I barely reached the door before I was engulfed in a giant hug from the President.
"Congratulations! You graduated! Love-Me's number one member has finally regained her lost emotion!"
"I graduated?"
"Yes, Mogami-san! You learned to love again!" Realizing the implications of his statements brought on another question.
"Excuse me, President, but how do you know that?"
"News of events in the halls of LME have a tendency to make their way around." As his words sunk in, dread filled me. My ears burned with embarrassment. I can't believe we did that in the hallway! Me, the champion of the Modest Japanese Woman, kissed a man in public!
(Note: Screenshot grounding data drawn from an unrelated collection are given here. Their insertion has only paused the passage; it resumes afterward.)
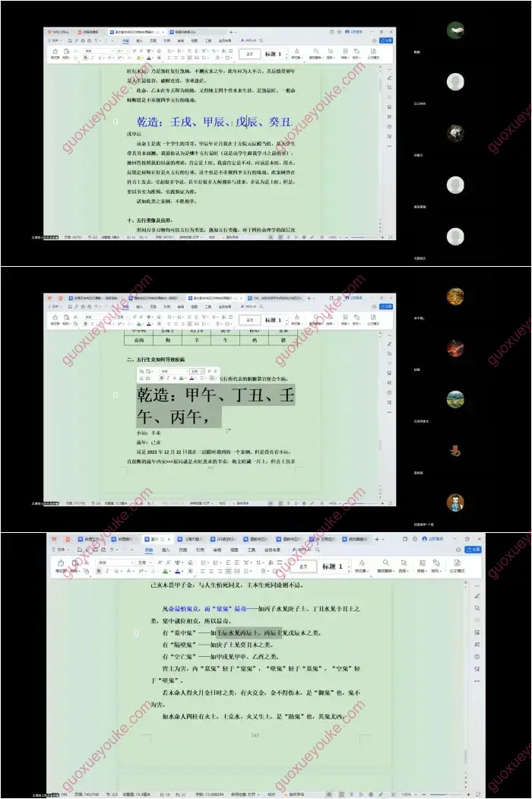Open WPS AI in the 壬戌 document window
532x799 pixels.
coord(249,41)
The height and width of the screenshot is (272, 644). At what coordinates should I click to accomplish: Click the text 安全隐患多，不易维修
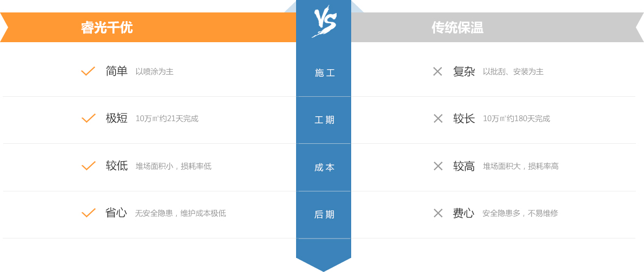(520, 213)
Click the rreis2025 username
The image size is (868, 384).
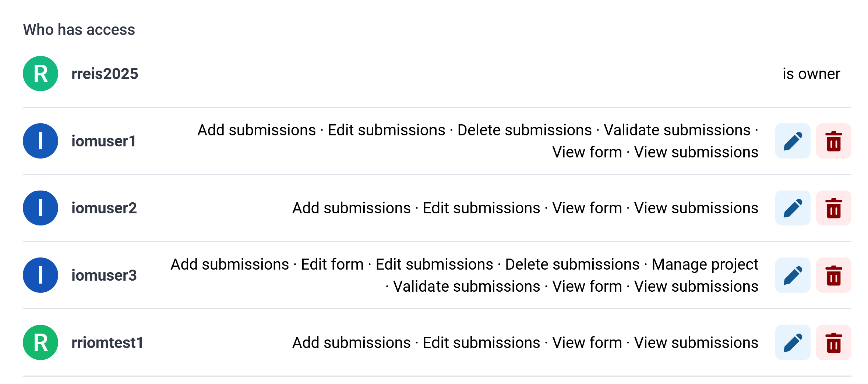click(105, 74)
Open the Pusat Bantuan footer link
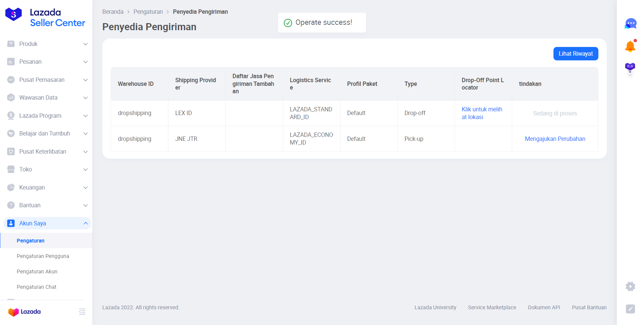 (589, 308)
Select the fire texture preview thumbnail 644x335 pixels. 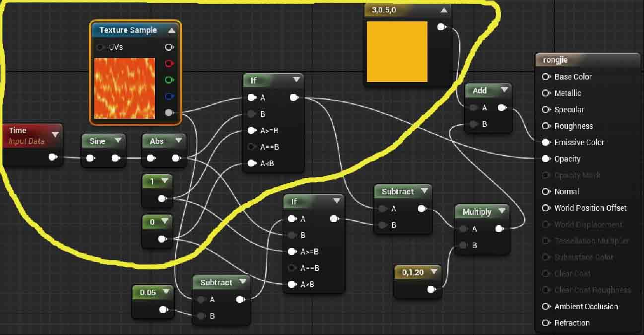125,88
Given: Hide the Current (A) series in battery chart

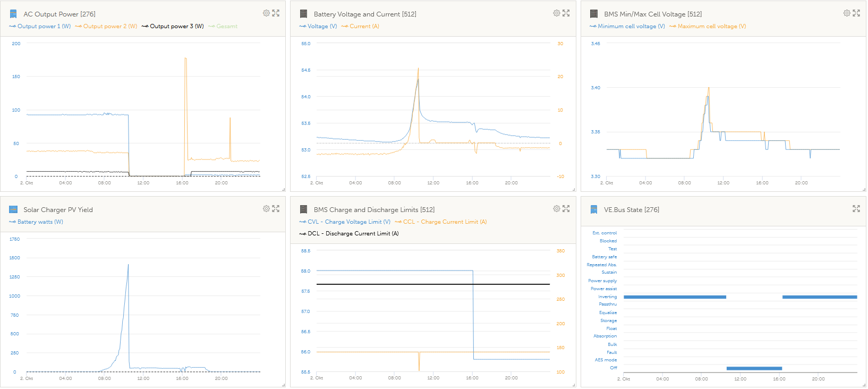Looking at the screenshot, I should [364, 27].
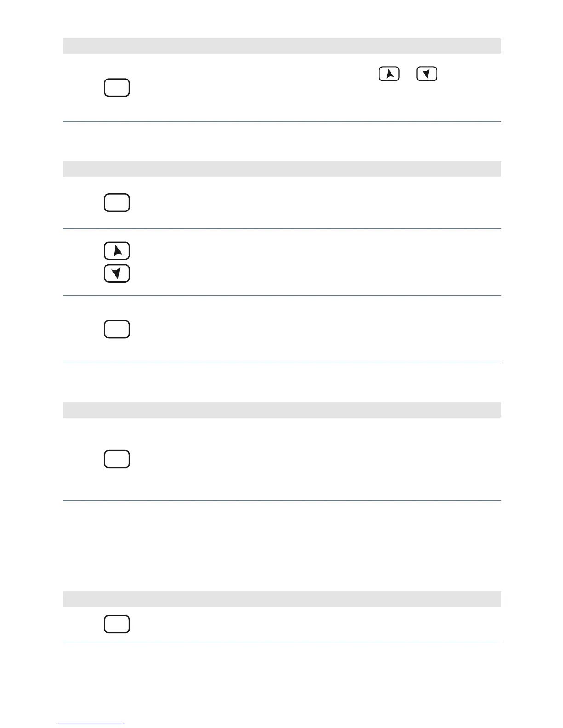Click the blank rounded key in the first table
This screenshot has height=728, width=563.
117,87
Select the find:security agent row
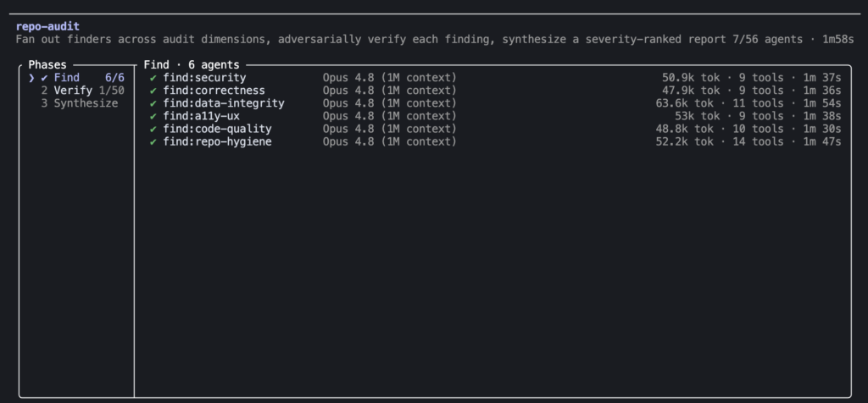The height and width of the screenshot is (403, 868). click(495, 78)
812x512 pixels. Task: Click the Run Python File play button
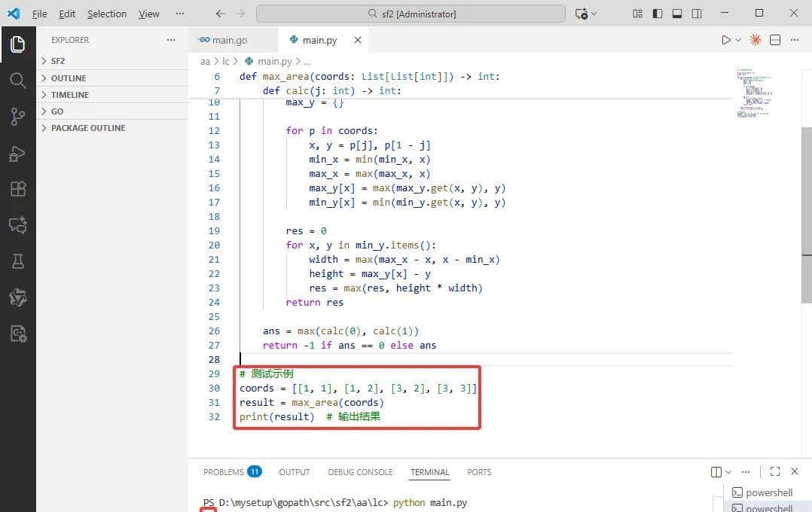pyautogui.click(x=725, y=40)
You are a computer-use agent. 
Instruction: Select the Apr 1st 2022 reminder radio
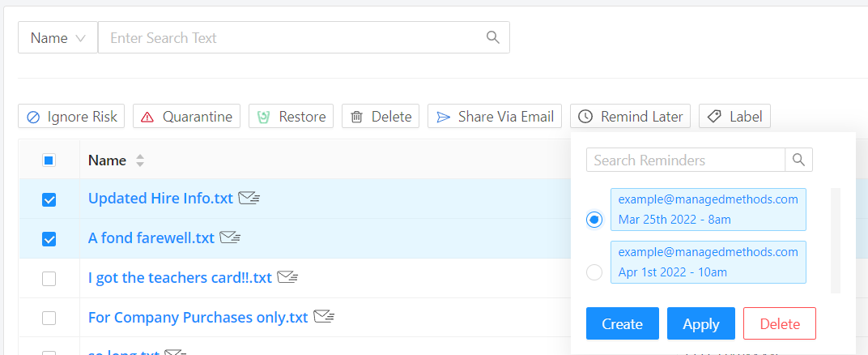point(594,272)
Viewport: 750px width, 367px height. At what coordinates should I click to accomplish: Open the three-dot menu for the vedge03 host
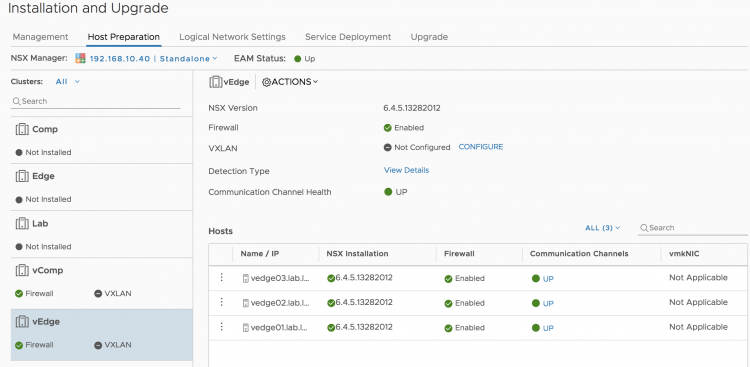(221, 278)
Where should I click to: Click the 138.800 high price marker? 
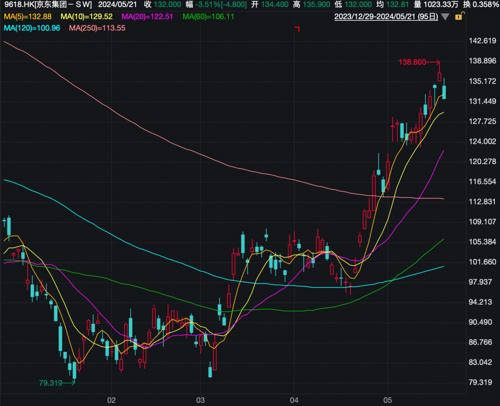coord(412,62)
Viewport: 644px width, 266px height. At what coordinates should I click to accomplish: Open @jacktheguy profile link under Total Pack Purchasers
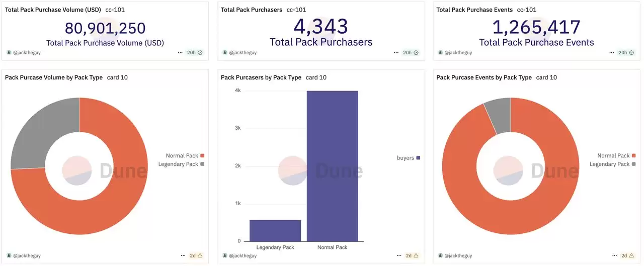click(243, 52)
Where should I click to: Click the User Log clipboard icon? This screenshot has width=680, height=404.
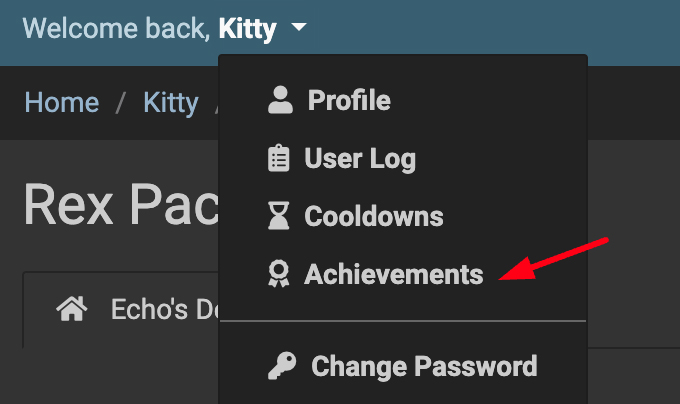pos(279,158)
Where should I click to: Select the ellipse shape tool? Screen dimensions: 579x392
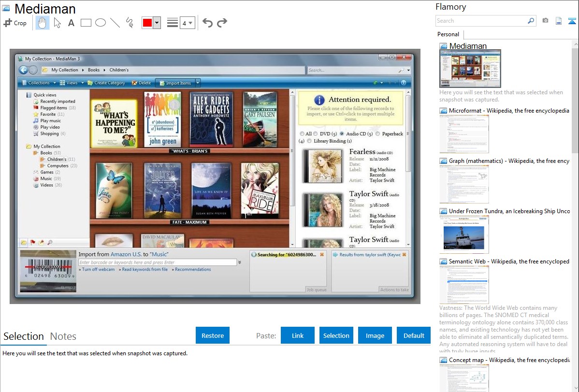(x=100, y=23)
"Don't worry so much about expressing love so much! It's something that shouldn't be kept to oneself. If that happens, you're liable to collapse upon yourself and lose faith in love." He paused to let me think for a moment. Was he indicating that Tsurug- Ren had felt that way? I didn't have time to dwell on it since the President continued. "Either way, since you've found this emotion again, I'll be sending a few different offers your way soon. Something that isn't the antagonist this time." I couldn't stop the shining smile that engulfed my face.
"Really? I could be someone nice for once? Like a princess?"
"Maybe not a princess, but yes, someone that loves." This was so exciting. I would finally get to play something different than a bully role. All because I bumped into Tsu- Ren today and realized that I love him and he loves me. He loves me. Just the thought of him was making me melt into a smile.
Someone entered the lavish office at that moment and I turned out of curiosity. It was Maria. She wore a suspicious glare on her face while she stood in the doorway. Why was she glaring at me? Wait, if she had been in the hallways, she must have heard the rumors or even seen it herself. While she was probably too young to think she can lay claim to Ts-Ren, she still was possessive over him. She must not be pleased knowing that someone close to her is stealing him away. I opened my mouth to speak.
"Gomen Maria-" Her expression changed causing me to stop. It became a sad and resigned smile. For some reason the audition for the Kyurara commercial with Moko-san came to mind. I was the one apologizing. She shook her head and closed her eyes.
"It's ok Onee-sama. You love him right?" I nodded shyly. "Then there isn't a problem. But if you dare break his heart..." She let the unspoken threat hang in the air. I knew all of the chants and things she would use if I ever did something against her. Especially if it was regarding Ren. Ren... I could only smile, I don't think it left me since Ren kissed me. Maria slowly turned to walk back into the hall with a defeated air about her, done with what she apparently came to do. I feel sad that I made Maria feel that way.
"Poor girl, she'll find someone when she gets older. But you should get going Mogami-san, you have a job around now if I remember?" The President broke me out of my thoughts.
"Oh right, Thank you President Takarada!"
I couldn't help but feel like I was breathing fresh air as I left his office. It almost felt as fresh as being in an enchanted forest after a spring rain.
So this is what it feels like to be in love again.